= Exercise objective =
Repeat exactly the stretch of lines that starts with the one containing "You are a computer-use" and ends with the last line of the material. Leave out pictures.

= Data for the task =
------------------------------------------------------------

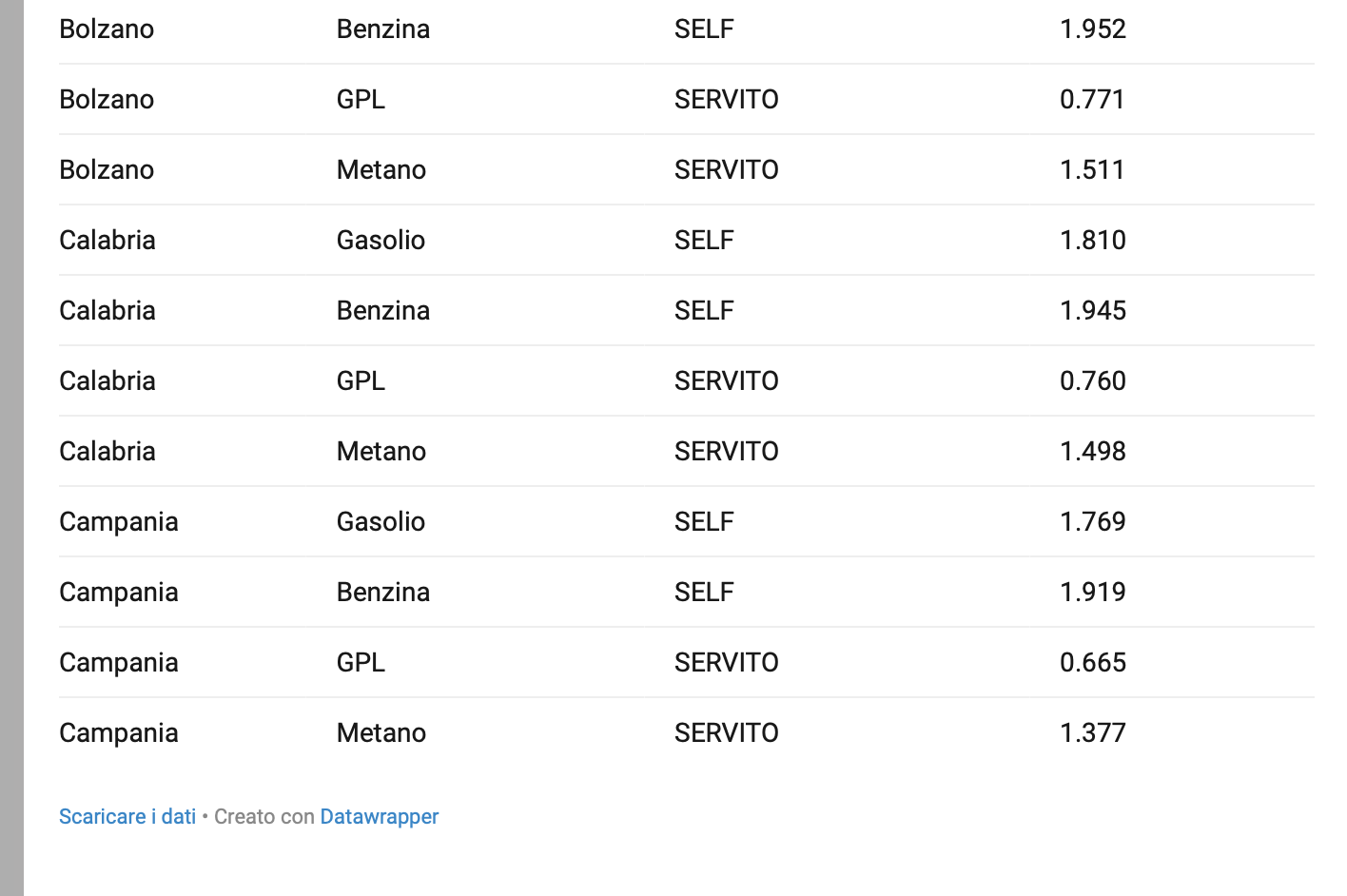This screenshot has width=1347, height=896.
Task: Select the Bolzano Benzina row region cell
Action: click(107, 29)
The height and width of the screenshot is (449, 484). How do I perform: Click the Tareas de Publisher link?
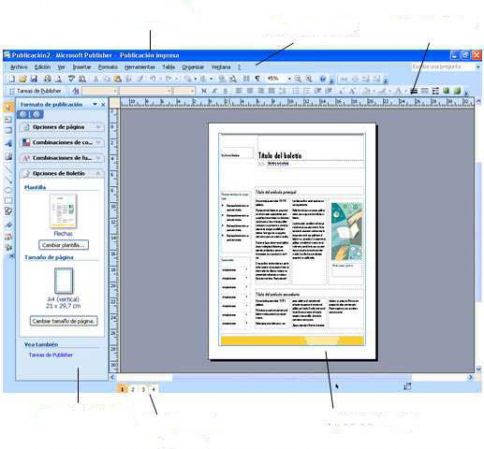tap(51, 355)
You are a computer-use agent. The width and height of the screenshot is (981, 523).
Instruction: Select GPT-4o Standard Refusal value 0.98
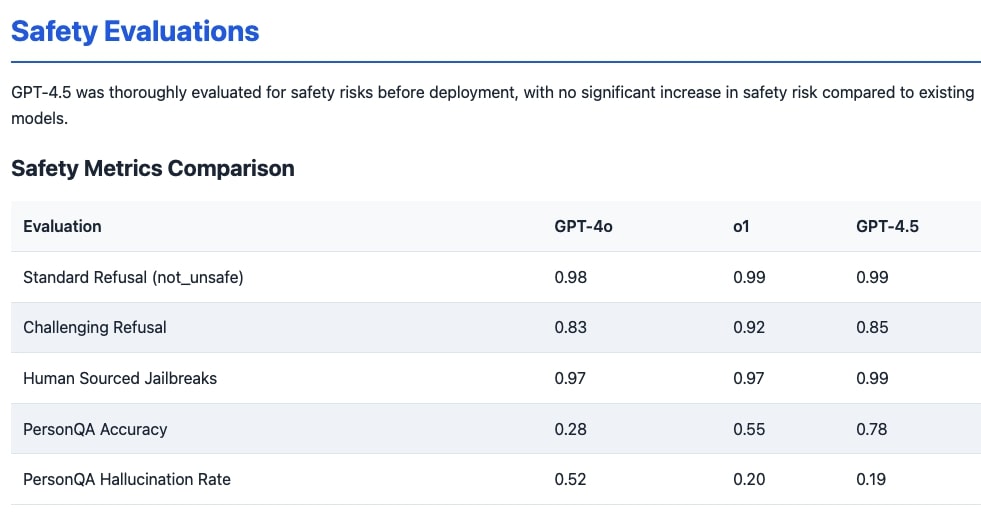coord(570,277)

------------------------------------------------------------

= Written solution =
You are a computer-use agent. The width and height of the screenshot is (981, 523).
Instruction: Select GPT-4o Standard Refusal value 0.98
coord(570,277)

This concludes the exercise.